--- Materials provided Enclosed Below ---
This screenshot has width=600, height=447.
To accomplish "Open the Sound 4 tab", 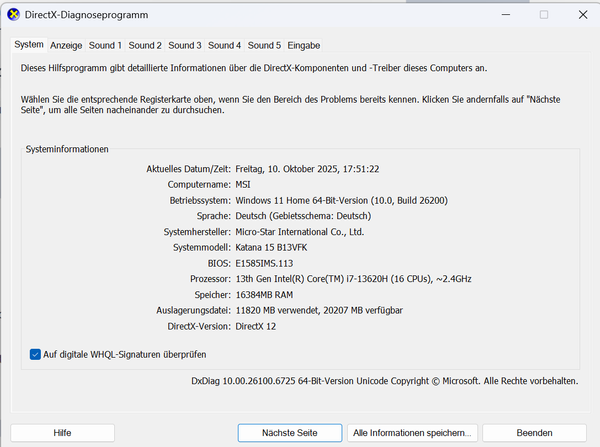I will (225, 45).
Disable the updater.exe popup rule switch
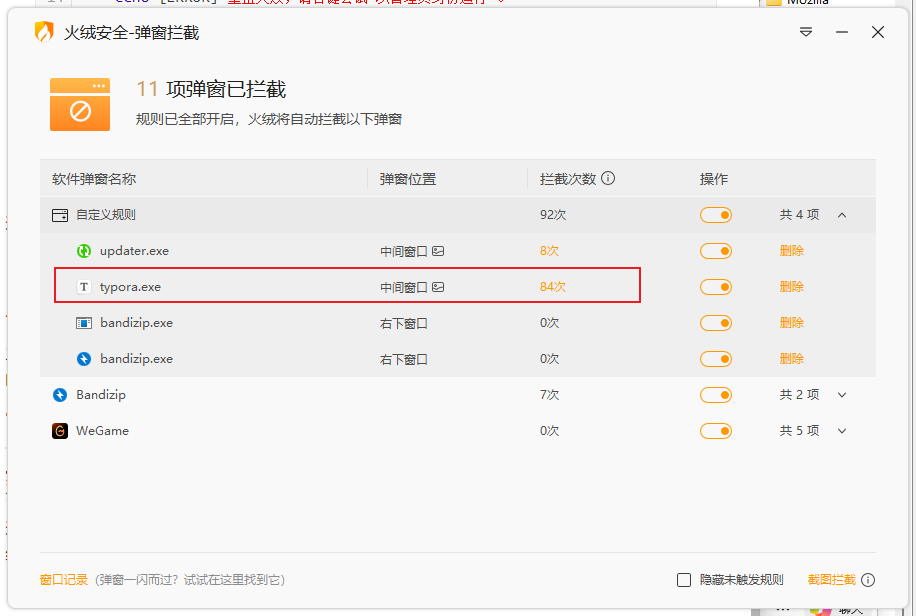The image size is (916, 616). click(716, 251)
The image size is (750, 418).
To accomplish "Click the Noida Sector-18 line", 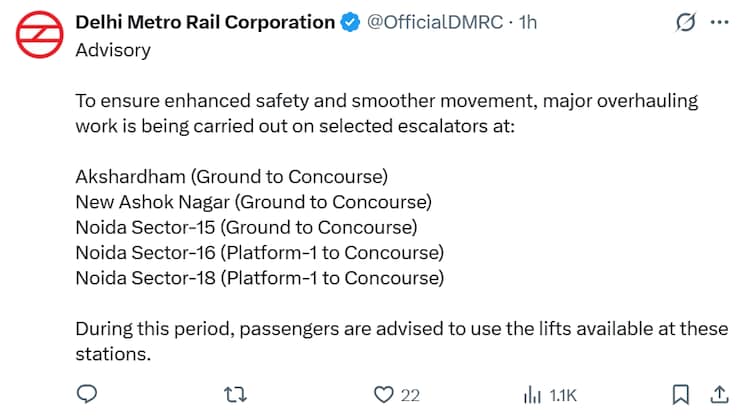I will [259, 277].
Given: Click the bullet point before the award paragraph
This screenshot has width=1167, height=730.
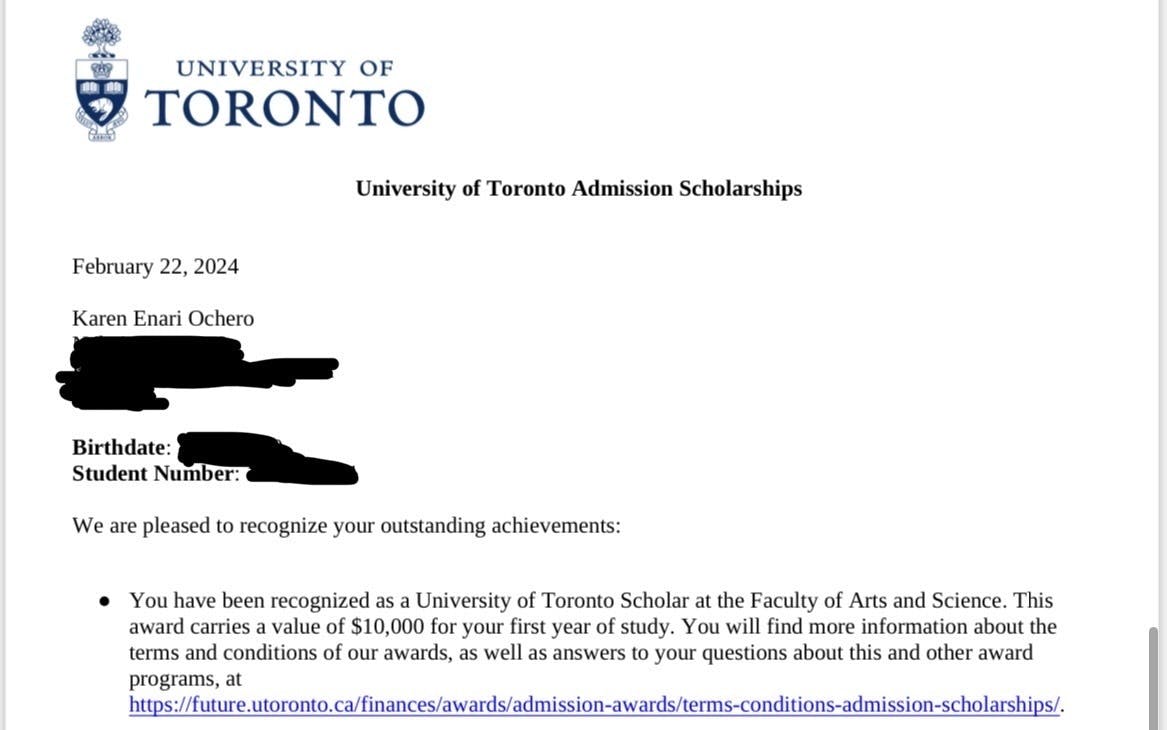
--- End of Enclosed Materials provided ---
Which of the lines above carry the string "This"? Copy every one.

Your response:
This screenshot has width=600, height=447.
This screenshot has width=1167, height=730.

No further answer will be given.